=== WHAT YOU NEED TO DO ===
Which lines run from the line with "Task: Click the Back arrow navigation button" to the end of the entries? Write out exactly those, leaving out the pictures.
++++++++++++++++++++
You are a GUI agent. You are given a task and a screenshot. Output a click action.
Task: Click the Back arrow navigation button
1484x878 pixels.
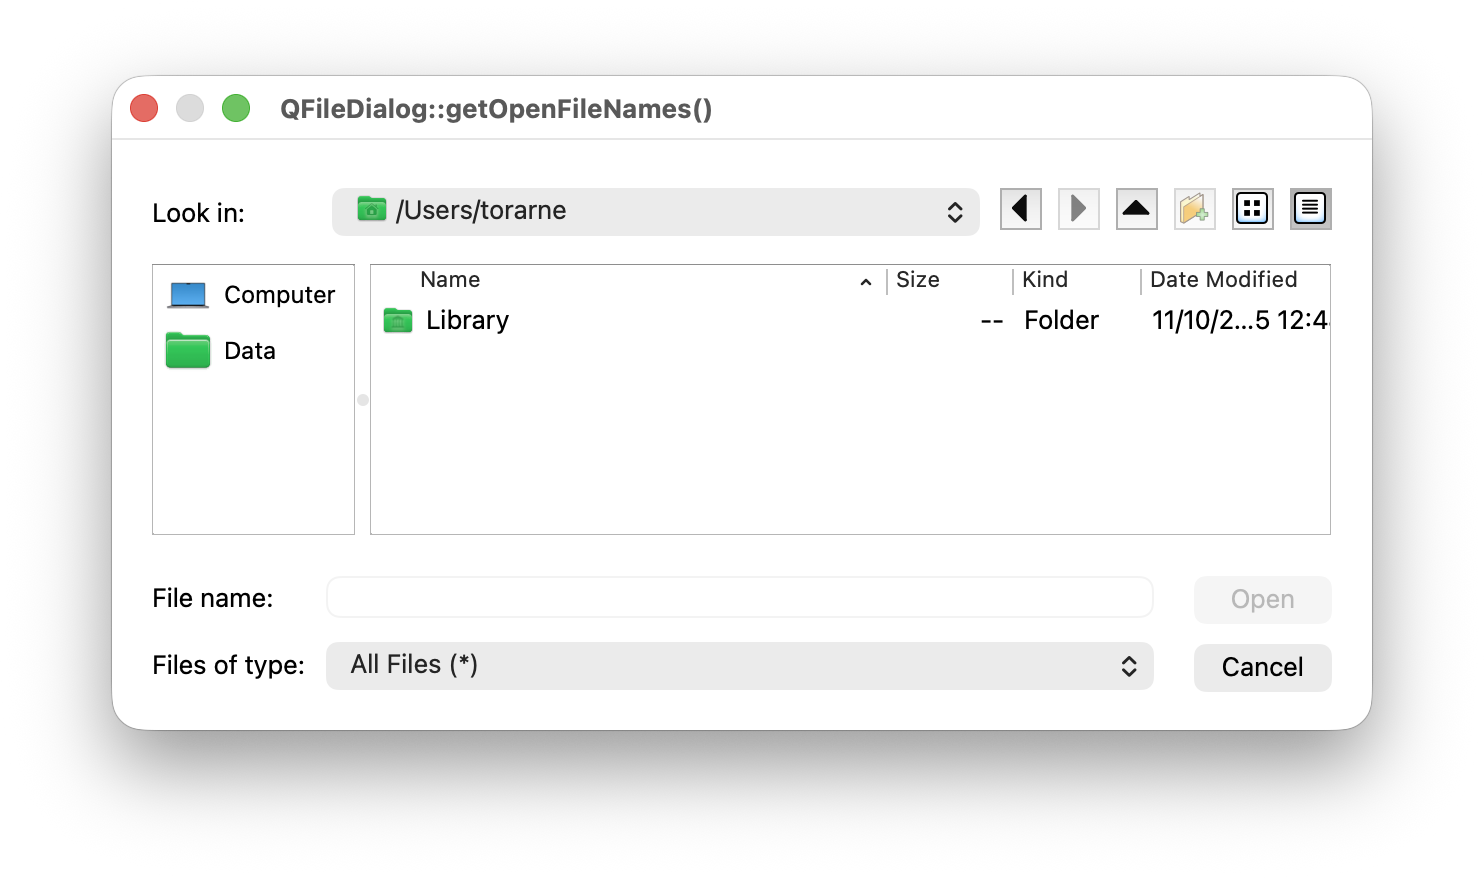point(1020,209)
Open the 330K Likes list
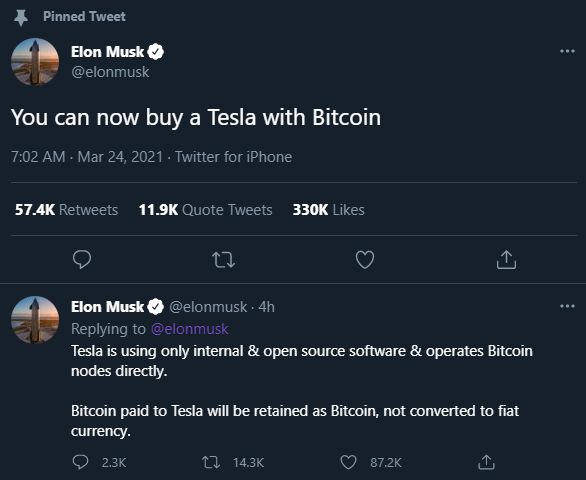 point(329,210)
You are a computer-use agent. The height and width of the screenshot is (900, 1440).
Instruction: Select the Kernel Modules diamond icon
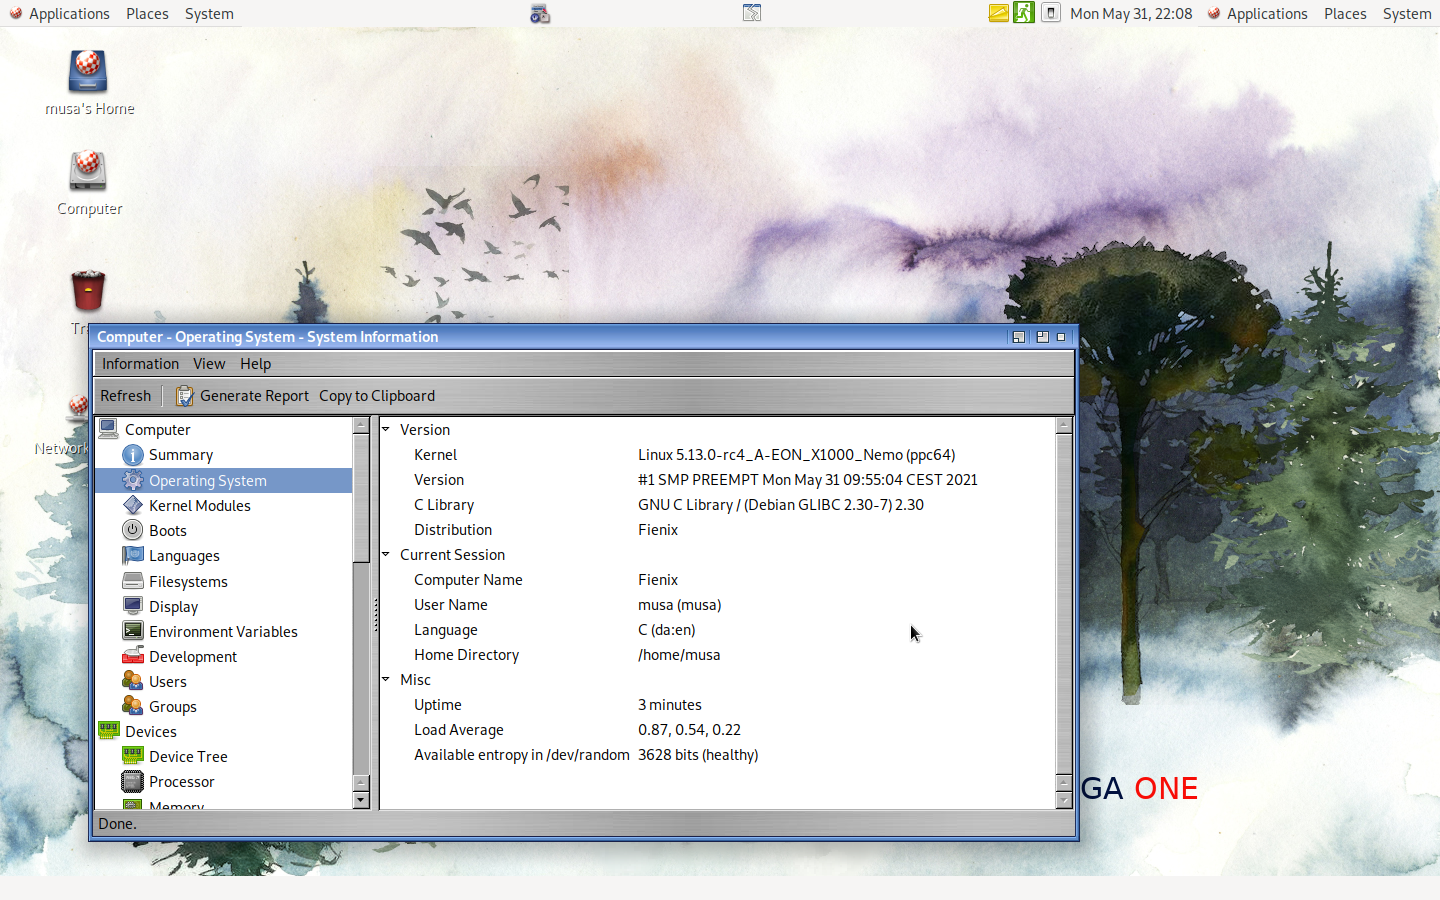pyautogui.click(x=132, y=505)
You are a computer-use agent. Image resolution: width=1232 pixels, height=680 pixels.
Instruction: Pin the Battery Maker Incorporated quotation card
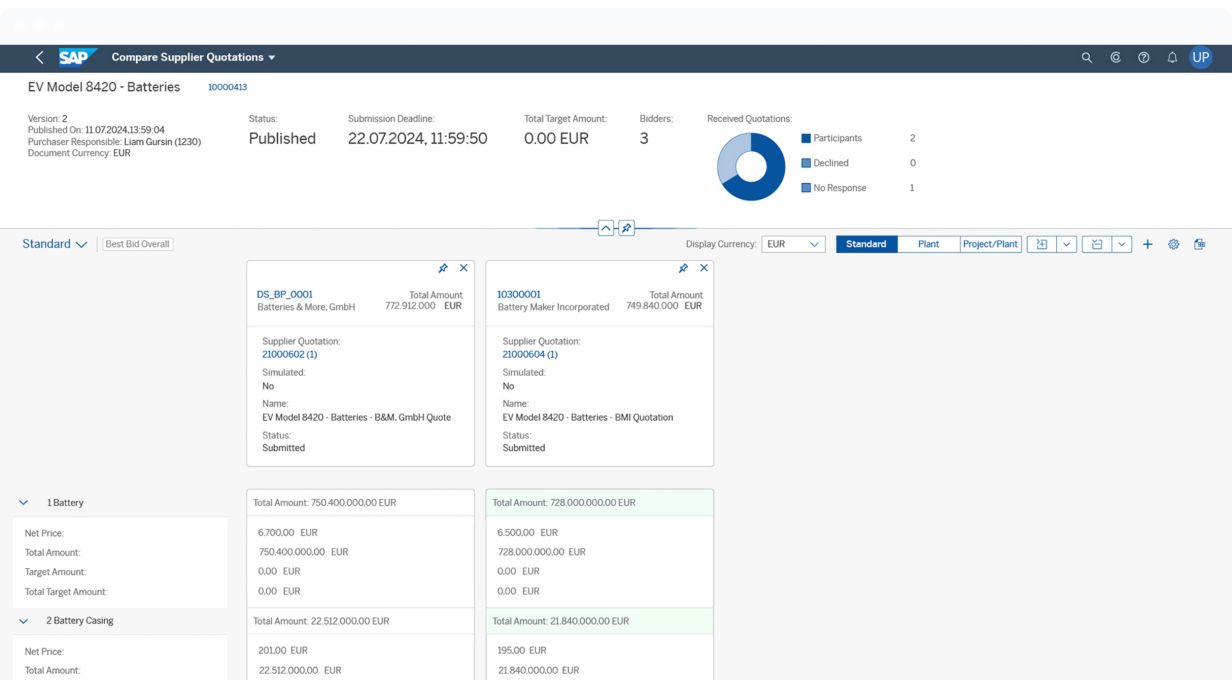(683, 268)
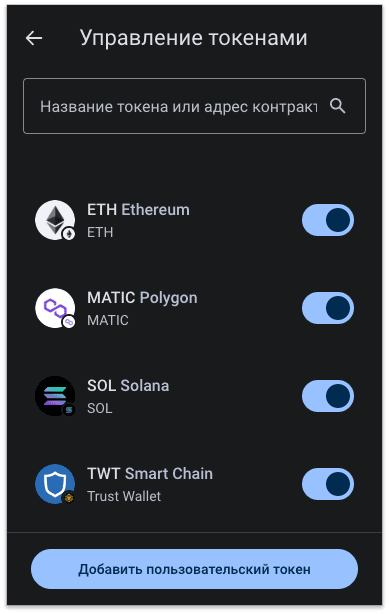Focus the token name or contract address field

[x=194, y=106]
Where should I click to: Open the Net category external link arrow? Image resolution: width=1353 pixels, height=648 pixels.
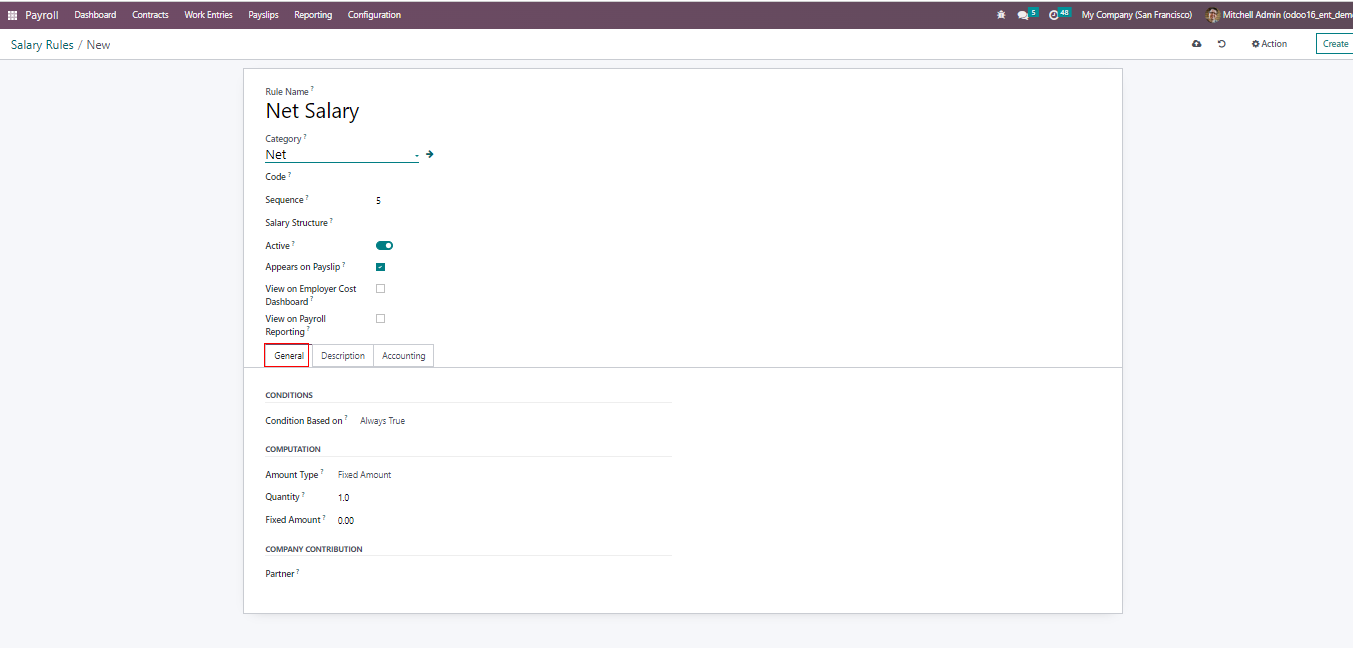pos(429,154)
++++++++++++++++++++
=== COMPLETED TASK ===
Task: Click the Back arrow navigation button
1484x878 pixels.
point(1020,209)
Open the 330K Likes list
 point(329,210)
You are a computer-use agent. The height and width of the screenshot is (900, 1440).
Instruction: Select the Kernel Modules diamond icon
pyautogui.click(x=132, y=505)
You are a computer-use agent. Image resolution: width=1232 pixels, height=680 pixels.
Instruction: Pin the Battery Maker Incorporated quotation card
(683, 268)
Focus the token name or contract address field

[x=194, y=106]
Where should I click to: Open the Net category external link arrow? Image resolution: width=1353 pixels, height=648 pixels.
pos(429,154)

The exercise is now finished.